Benachenhou dénonce le pillage de l’économie sous prétexte de libéralisation
L’ancien ministre de l’Economie, le docteur Mourad Benachenhou, a démythifié le classement mondial de l’économie algérienne en fonction de son Produit intérieur brut (PIB) tiré exclusivement de ses exportations en hydrocarbures, en expliquant que si le pays venait à être classé selon ses exportations hors hydrocarbures et dérivés d’hydrocarbures, il serait probablement au même niveau que le Népal (qui est un des pays les plus pauvres au monde). Il a également pointé le pillage en règle de l’économie algérienne, ces quinze dernières années, sous l’étendard de la libéralisation.
Sous le titre «Privatisation ou “pillardisation” de l’économie algérienne ?» Benachenhou voit, dans une contribution publiée dans le Quotidien d’Oran du mercredi 2 août, que dans le classement mondial des économies, «les différences en termes de maîtrise technologique, de diversification de la production nationale comme de la composition des exportations sont totalement effacées». «Les tentatives de calculer un produit intérieur brut hors hydrocarbures sont à la fois inutiles et dangereuses car elles laisseraient croire qu’en l’absence des hydrocarbures, l’économie algérienne pourrait garder son même produit national brut et son même classement, ce qui est loin de la réalité du terrain», note-t-il. Il indique que si le classement était affiné, «l’Algérie se retrouverait au même rang que le Népal, considéré comme l’un des pays les plus pauvres au monde, placé au 105e rang, en termes de PIB et au 151e rang en termes d’exportations», explique-t-il.
L’ouverture de l’économie algérienne sur le monde, officiellement depuis 1988, devait permettre la diversification de l’économie, une diversification de ses exportations de biens et services et briser le quasi-monopole des hydrocarbures comme sources de devises, moteurs de l’économie du pays, écrit Benachenhou. Cependant, note-t-il, «le processus de « privatisation » de l’économie a abouti, paradoxalement et contrairement aux annonces proclamées par les “politiques” à l’exacerbation de la dépendance, tant à l’égard des hydrocarbures qu’à l’égard des importations de biens et services», «le tout financé exclusivement par les devises provenant des exportations d’hydrocarbures».
Selon l’analyste, cette libéralisation «a donné lieu à la création d’une race “d’entrepreneurs” aux antipodes du modèle “shumpétérien” attendu, de rapaces en costume et cravate (…) qui ont exploité, et continuent à exploiter, toutes les déficiences structurelles et administratives du mode de gestion des deniers publics», a-t-il indiqué. «La situation créée par une politique d’ouverture économique désordonnée et, plus ou moins fruit de l’improvisation du moment et suivant les circonstances politiques en cours, a abouti à la “pillardisation” de l’économie algérienne qui a été livrée à des pillards imaginatifs, sans aucun doute bénéficiant d’appuis plus ou moins occultes (…) et qui commencent même à s’essayer à la politique étrangère pour défendre leur fortune mal acquise», ajoute-t-il.

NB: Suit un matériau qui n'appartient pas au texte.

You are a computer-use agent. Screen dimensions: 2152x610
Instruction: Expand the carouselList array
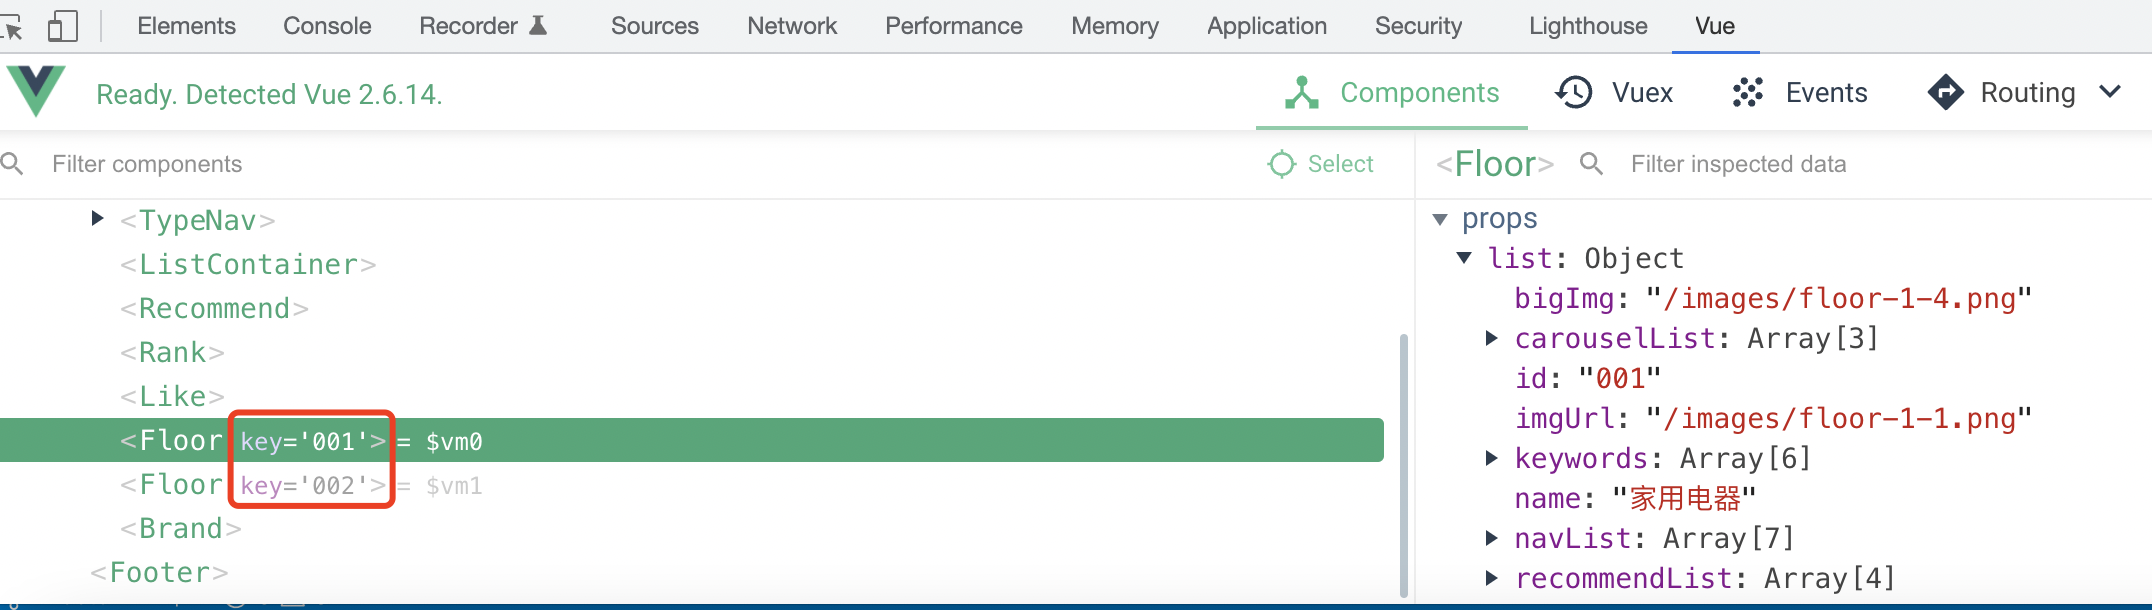click(1491, 339)
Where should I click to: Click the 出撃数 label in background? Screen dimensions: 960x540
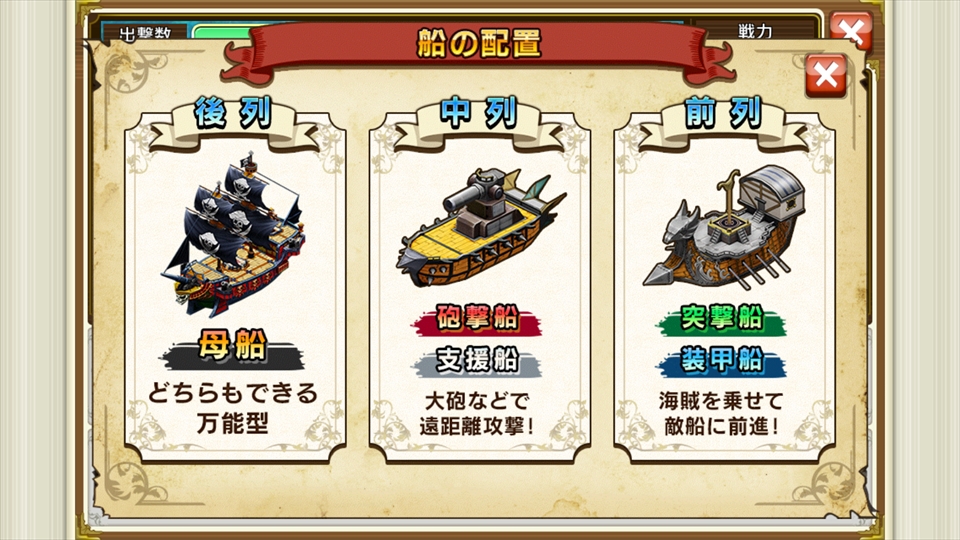[x=145, y=33]
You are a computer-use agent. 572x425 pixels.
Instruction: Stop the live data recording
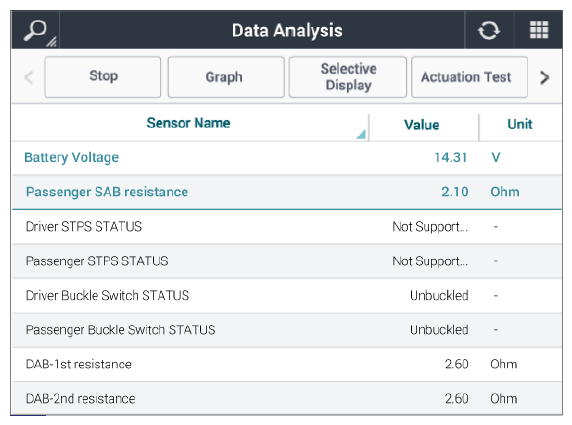[103, 77]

Pour Dr Benachenhou, «une défense nationale forte commence, il faut le souligner, par l’assainissement de l’économie et sa transformation en une économie de production, non de distribution et de pillage». Il regrette de ne pas voir une «démarche cohérente» dans la correction de cette «politique folle» de la part des autorités publiques. Les autorités continuent à «agir au coup par coup», à «improviser» et «à prendre des demi-mesures qui ne font que rendre la situation encore plus compliquée», dit-il.
Dr Benachenhou s’interroge enfin si le Premier ministre – qui a l’initiative de l’action gouvernementale, même si cela n’est pas dit avec suffisamment de clarté –, dans la Constitution amendée de 2016, est vraiment totalement maître de ses initiatives, quelles que soient la bonne volonté et la fermeté qu’il puisse démontrer pour mettre fin à ce processus de pillage généralisé qu’a enclenché l’ouverture de l’économie.